- _Description of the task_
When you reach the line containing "[YouTube] (661, 2484)" in the entries below, begin reproducing lines exactly, and stop once the line containing "Datenschutz (67, 1602)" is done.

[Materials provided — start]

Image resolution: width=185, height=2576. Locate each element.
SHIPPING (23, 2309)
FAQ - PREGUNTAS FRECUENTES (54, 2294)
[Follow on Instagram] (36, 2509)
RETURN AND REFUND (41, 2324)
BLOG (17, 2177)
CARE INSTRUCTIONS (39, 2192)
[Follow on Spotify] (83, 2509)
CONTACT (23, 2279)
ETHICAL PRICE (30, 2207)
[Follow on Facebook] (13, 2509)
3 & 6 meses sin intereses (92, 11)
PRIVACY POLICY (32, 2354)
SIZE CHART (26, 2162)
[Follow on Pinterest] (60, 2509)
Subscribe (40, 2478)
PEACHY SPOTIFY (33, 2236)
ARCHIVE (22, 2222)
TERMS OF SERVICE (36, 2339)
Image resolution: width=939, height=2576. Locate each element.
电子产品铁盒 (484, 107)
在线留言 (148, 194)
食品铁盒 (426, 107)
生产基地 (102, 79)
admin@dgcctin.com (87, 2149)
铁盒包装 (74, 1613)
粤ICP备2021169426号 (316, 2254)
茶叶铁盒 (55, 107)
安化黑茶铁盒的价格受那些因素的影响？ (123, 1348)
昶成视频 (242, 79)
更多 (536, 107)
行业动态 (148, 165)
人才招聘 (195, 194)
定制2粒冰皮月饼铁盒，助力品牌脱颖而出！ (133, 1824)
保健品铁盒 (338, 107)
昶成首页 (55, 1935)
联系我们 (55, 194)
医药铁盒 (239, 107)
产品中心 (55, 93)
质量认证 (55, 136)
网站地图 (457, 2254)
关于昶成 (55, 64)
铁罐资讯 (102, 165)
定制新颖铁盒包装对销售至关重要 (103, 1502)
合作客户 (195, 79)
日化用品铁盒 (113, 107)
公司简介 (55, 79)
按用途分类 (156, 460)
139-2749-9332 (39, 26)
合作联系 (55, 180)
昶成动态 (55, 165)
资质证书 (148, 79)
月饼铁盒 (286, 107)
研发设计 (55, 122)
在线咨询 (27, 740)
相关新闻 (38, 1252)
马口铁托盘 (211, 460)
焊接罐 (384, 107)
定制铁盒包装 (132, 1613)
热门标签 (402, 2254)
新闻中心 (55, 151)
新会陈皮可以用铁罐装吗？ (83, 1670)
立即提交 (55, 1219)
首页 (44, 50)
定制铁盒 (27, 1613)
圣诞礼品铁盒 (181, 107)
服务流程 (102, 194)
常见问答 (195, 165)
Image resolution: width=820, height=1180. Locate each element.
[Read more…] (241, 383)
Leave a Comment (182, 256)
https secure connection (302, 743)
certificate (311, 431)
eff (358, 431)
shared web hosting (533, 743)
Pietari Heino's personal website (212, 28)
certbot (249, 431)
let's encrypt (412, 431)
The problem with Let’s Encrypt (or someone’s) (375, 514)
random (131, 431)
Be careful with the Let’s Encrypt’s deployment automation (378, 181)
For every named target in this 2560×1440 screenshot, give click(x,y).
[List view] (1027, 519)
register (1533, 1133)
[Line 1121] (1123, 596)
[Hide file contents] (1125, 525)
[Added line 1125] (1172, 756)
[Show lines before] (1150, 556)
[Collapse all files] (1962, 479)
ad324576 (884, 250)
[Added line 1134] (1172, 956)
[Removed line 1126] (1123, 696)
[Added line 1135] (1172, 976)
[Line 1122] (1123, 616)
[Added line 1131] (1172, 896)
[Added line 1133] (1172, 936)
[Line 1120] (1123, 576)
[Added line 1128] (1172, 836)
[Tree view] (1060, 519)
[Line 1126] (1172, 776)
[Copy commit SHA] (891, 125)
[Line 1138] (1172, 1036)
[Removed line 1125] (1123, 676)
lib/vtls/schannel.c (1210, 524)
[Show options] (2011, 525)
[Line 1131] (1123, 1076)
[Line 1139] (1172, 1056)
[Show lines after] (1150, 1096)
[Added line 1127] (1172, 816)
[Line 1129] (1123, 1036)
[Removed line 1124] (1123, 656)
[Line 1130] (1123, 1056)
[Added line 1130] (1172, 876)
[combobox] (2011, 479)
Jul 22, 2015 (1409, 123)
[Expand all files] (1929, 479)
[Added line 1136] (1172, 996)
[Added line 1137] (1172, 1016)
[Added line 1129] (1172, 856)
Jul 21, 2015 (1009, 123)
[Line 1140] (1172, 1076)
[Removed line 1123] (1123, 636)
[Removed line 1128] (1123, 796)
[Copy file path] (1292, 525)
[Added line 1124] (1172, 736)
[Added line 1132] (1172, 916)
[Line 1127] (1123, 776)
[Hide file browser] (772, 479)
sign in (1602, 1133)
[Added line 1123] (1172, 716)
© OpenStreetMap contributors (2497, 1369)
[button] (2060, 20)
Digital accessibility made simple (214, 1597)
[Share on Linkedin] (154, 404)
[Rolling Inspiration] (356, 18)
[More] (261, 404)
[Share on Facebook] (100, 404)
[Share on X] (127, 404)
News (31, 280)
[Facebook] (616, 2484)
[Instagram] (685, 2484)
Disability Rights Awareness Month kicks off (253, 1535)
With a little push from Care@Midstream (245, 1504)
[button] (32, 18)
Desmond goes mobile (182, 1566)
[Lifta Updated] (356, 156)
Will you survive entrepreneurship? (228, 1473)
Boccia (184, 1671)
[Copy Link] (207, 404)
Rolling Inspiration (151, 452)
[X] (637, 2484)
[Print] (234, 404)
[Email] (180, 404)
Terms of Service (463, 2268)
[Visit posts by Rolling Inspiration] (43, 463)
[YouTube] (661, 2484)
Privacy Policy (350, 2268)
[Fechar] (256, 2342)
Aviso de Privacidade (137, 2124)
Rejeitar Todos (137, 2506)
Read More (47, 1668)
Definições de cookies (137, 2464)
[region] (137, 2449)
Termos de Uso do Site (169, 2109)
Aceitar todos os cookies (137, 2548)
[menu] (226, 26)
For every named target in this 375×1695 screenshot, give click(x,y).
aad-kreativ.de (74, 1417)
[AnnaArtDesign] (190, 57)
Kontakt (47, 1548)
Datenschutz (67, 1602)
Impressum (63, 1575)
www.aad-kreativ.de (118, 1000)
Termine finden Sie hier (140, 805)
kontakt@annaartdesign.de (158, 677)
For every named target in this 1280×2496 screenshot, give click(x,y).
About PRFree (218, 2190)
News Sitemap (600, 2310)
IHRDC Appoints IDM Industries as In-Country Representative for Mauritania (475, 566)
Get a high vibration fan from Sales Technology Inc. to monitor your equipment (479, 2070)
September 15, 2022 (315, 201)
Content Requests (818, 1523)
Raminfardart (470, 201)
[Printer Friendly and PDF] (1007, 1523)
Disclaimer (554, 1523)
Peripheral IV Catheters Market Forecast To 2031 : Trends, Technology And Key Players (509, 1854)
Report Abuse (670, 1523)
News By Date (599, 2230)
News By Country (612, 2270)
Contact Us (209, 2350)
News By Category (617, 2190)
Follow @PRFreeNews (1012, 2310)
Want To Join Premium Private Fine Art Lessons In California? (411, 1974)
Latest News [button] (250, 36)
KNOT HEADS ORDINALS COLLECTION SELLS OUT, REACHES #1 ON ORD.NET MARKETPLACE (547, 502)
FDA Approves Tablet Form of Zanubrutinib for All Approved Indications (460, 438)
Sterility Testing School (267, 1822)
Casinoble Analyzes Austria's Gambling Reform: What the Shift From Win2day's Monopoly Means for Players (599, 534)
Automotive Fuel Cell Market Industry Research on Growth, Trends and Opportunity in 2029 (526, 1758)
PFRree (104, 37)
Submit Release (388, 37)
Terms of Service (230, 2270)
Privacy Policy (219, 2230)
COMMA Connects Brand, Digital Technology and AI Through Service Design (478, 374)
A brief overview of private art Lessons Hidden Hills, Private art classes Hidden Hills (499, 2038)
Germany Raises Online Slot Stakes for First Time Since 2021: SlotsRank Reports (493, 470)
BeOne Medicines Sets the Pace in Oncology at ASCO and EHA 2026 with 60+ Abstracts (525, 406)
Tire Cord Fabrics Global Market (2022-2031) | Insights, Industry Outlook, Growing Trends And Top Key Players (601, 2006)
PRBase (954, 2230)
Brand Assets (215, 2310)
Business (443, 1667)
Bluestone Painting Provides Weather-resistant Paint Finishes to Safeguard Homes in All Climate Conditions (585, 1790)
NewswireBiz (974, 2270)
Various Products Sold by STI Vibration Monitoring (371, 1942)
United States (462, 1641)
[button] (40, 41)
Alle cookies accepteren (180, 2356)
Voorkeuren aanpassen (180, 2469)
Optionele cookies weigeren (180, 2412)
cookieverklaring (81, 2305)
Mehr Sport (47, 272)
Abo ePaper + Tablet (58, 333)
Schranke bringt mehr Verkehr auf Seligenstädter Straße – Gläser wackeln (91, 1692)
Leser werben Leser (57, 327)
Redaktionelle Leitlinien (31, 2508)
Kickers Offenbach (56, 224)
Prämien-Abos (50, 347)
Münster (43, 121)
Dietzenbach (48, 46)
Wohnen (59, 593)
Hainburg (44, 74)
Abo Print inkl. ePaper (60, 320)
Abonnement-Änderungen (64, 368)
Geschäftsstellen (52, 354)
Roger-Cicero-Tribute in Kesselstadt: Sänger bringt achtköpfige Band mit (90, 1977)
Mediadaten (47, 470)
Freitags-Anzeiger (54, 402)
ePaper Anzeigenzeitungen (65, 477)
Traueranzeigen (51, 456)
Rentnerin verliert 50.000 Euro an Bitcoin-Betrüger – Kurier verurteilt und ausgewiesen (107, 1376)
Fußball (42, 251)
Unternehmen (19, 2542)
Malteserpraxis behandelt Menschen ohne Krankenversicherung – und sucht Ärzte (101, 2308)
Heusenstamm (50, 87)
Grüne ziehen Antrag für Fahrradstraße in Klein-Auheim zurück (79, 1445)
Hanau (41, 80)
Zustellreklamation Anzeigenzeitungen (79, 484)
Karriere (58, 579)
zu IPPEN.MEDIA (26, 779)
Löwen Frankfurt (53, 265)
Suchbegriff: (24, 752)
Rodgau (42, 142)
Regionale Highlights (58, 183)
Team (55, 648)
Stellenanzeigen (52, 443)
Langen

[Materials provided — finish]

- _Written reply_
[YouTube] (661, 2484)
Privacy Policy (350, 2268)
[Fechar] (256, 2342)
Aviso de Privacidade (137, 2124)
Rejeitar Todos (137, 2506)
Read More (47, 1668)
Definições de cookies (137, 2464)
[region] (137, 2449)
Termos de Uso do Site (169, 2109)
Aceitar todos os cookies (137, 2548)
[menu] (226, 26)
For every named target in this 375×1695 screenshot, give click(x,y).
aad-kreativ.de (74, 1417)
[AnnaArtDesign] (190, 57)
Kontakt (47, 1548)
Datenschutz (67, 1602)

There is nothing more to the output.